Age-related change in task-evoked amygdala-prefrontal circuitry: a multiverse approach with an accelerated longitudinal cohort aged 4-22 years

2021
There has been considerable interest in the development of the amygdala and its connections with medial prefrontal cortex (mPFC) given the central role of these brain regions in emotional processes. While several studies have suggested that this circuitry exhibits functional changes across the first two decades of life, they have typically employed cross-sectional designs, and findings have been mixed. Additionally, analytic choices may contribute to discrepancies across studies. Here we used an accelerated longitudinal design to examine task-evoked changes in amygdala-mPFC circuitry from 4-22 years of age (N=98; 183 total scans; 1-3 scans per participant). Participants were recruited from the greater Los Angeles area, and completed an event-related emotional face (fear, neutral) task designed to be appropriate for the wide age range. 9Multiverse9 analyses examined the robustness of our findings to fMRI analysis choices. 2808 parallel analyses varying in preprocessing and modeling choices found evidence for average age-related decreases in amygdala reactivity to faces. Greater amygdala reactivity at younger ages was attributable to elevated responses during the first few trials relative to later trials. Within-participant changes in amygdala reactivity with age could not be differentiated from between-participant differences, however. Across analysis decision points, we did not find consistent evidence of age-related change in amygdala-mPFC connectivity through generalized psychophysiological interaction (gPPI) or beta-series correlation (BSC) methods. We also did not find evidence for associations between separation anxiety behaviors and amygdala reactivity or amygdala-mPFC connectivity.
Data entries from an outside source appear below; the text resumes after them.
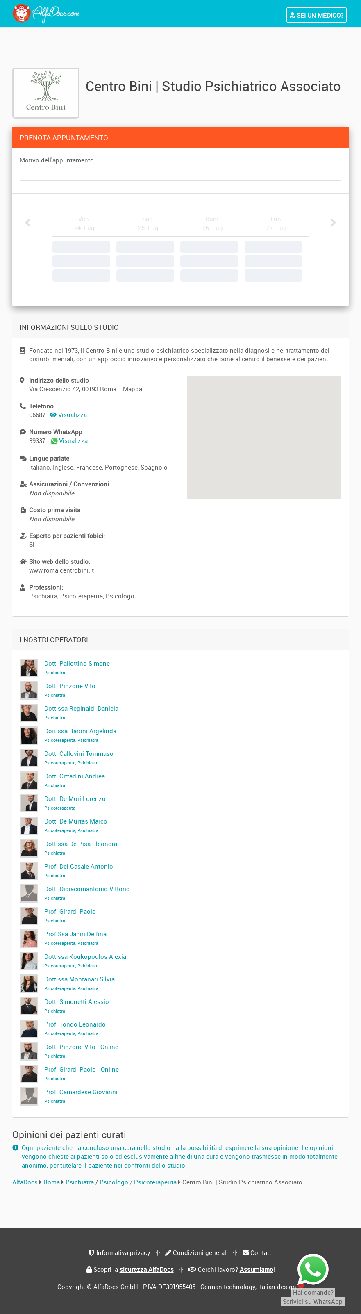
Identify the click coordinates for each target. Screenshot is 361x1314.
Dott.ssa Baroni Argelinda (80, 735)
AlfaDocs (25, 1182)
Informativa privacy (123, 1252)
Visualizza (68, 415)
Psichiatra (80, 1182)
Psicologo (115, 1182)
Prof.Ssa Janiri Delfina (75, 938)
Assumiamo (256, 1269)
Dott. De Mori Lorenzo (75, 802)
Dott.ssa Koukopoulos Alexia (85, 960)
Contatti (261, 1252)
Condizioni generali (200, 1252)
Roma (51, 1182)
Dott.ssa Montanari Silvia (79, 983)
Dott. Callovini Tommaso (79, 757)
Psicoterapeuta (156, 1182)
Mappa (132, 389)
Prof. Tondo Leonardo (75, 1028)
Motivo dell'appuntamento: (57, 160)
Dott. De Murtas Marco (75, 825)
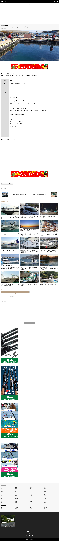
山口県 (31, 491)
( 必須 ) (4, 301)
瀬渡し (45, 508)
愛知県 (2, 495)
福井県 (31, 498)
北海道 (2, 488)
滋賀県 (31, 497)
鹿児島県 (45, 502)
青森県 (31, 501)
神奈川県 (16, 498)
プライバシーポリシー (29, 535)
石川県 (2, 498)
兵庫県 (45, 487)
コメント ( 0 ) (15, 292)
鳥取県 (31, 502)
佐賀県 (31, 487)
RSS (29, 533)
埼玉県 (45, 488)
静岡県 (45, 501)
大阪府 (3, 25)
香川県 (2, 502)
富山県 (16, 491)
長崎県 (2, 501)
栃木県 (2, 497)
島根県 (2, 494)
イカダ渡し (17, 507)
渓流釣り (31, 508)
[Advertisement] (29, 15)
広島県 (16, 494)
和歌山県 (31, 488)
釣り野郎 (30, 531)
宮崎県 (2, 491)
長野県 (16, 501)
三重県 (2, 487)
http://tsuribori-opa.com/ (14, 88)
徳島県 (31, 494)
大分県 (2, 490)
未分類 (31, 495)
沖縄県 (16, 497)
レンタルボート (46, 507)
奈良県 (31, 490)
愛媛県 (45, 494)
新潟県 (16, 495)
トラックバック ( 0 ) (43, 292)
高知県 (16, 502)
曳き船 (16, 508)
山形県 (45, 491)
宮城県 (45, 490)
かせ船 (2, 507)
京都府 (16, 487)
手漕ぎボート (3, 508)
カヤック (31, 507)
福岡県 (45, 498)
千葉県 (16, 488)
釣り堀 (6, 25)
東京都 (45, 495)
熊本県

Within the context of this faces task and age range, age-related changes in amygdala reactivity were more robust to processing pipeline than were task-evoked functional connectivity measures, particularly those using gPPI. These findings highlight both the challenges in estimating developmental change in longitudinal cohorts and the value of multiverse approaches in developmental neuroimaging for assessing robustness of results.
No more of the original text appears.